FLASH: Egypt: Gas, sovereignty and economic influence

Former oil minister Sameh Fahmy was sentenced to 15 years in jail on 28/06 by an Egyptian Court for selling gas to Israel below international market rates and squandering public funds. Other energy officials and a business man, Hussein Salem, also received heavy fines and jail terms. Gas sale to Israel, part of a hugely unpopular deal among Egyptians, was interrupted in April 2012, following 14 sabotage attacks on the pipeline that transports the gas to Israel and Jordan.

Although a sign of increasingly strained relations between Egypt and Israel since the ousting of former President Hosni Mubarak’s regime, the interruption of gas sale to Israel is also the result of growing domestic demand, casting doubt on Egypt’s export ambitions and previous deals to supply gas to other neighboring countries.

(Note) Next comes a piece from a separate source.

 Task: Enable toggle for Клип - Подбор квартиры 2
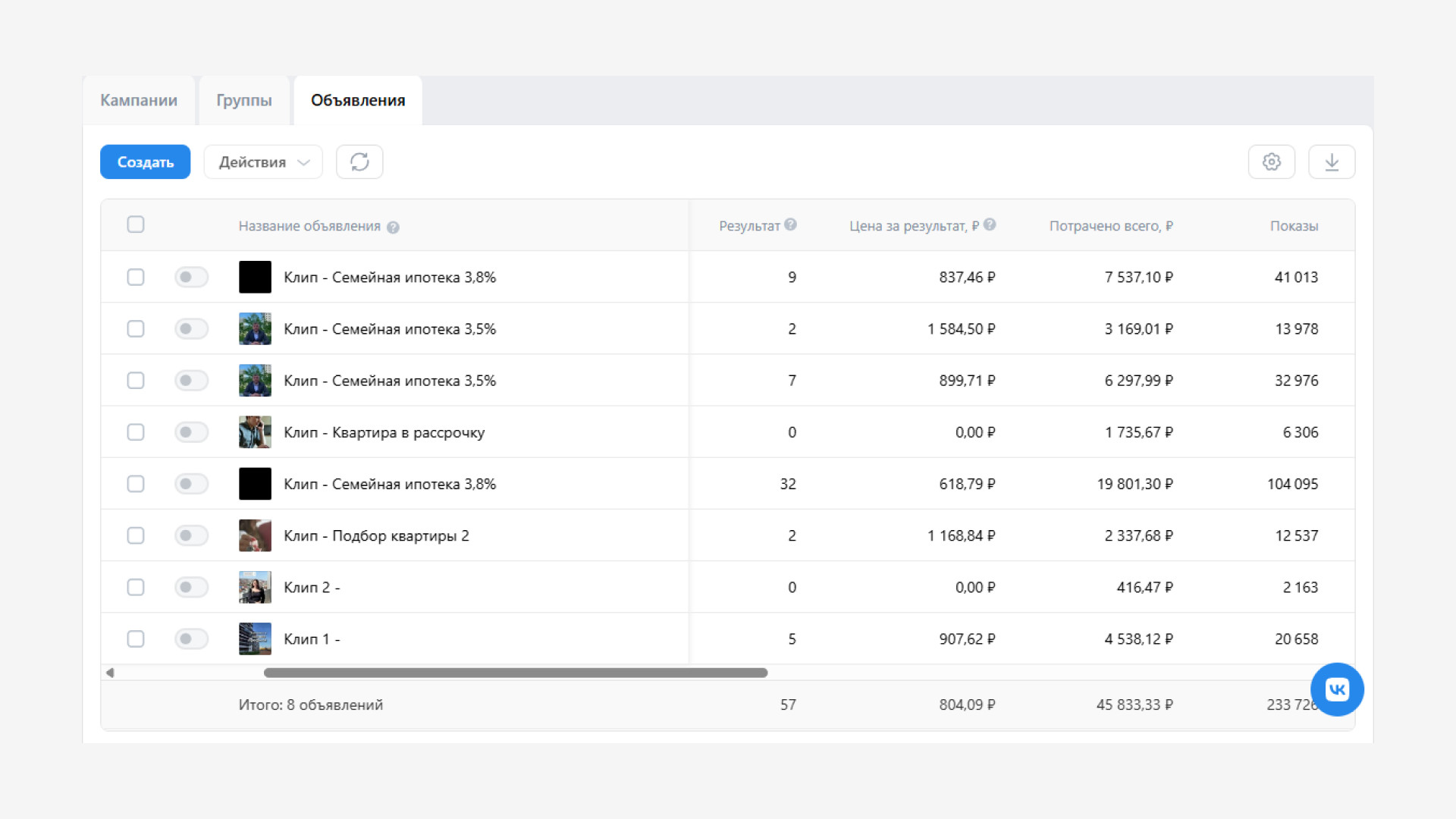[x=191, y=535]
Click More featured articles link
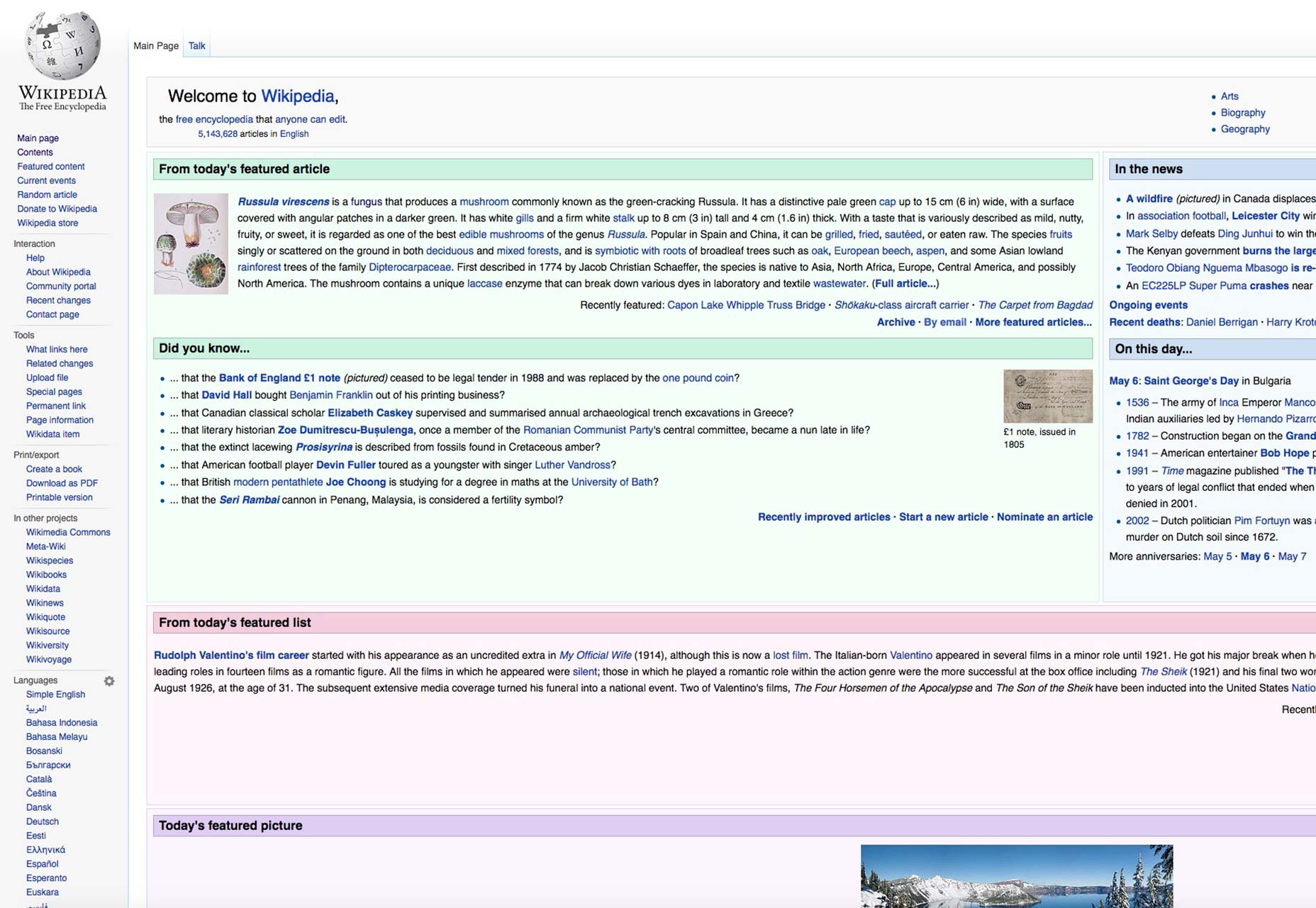Image resolution: width=1316 pixels, height=908 pixels. pyautogui.click(x=1033, y=322)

According to the 2011 BP Statistical Energy Survey, Egypt had, in 2010, a total production of 61.33 billion cubic meters of which 45.11 billion cubic meters are reserved for domestic consumption which is growing at a faster rate each year. Since 2008, Egypt has been providing Israel with gas through the Arish-Ashkelon submarine pipeline, a branch of the Arab Gas Pipeline. The interruption is indeed a blow to Israel on the short term, given that Egyptian gas represented around 40% of its domestic needs. But the newly-discovered Tamar field in Israel’s maritime waters will begin serving the domestic market as of 2013 and will be able to meet Israeli demand for decades, while production at the even larger Leviathan field, reserved for exports,  is expected in 2017.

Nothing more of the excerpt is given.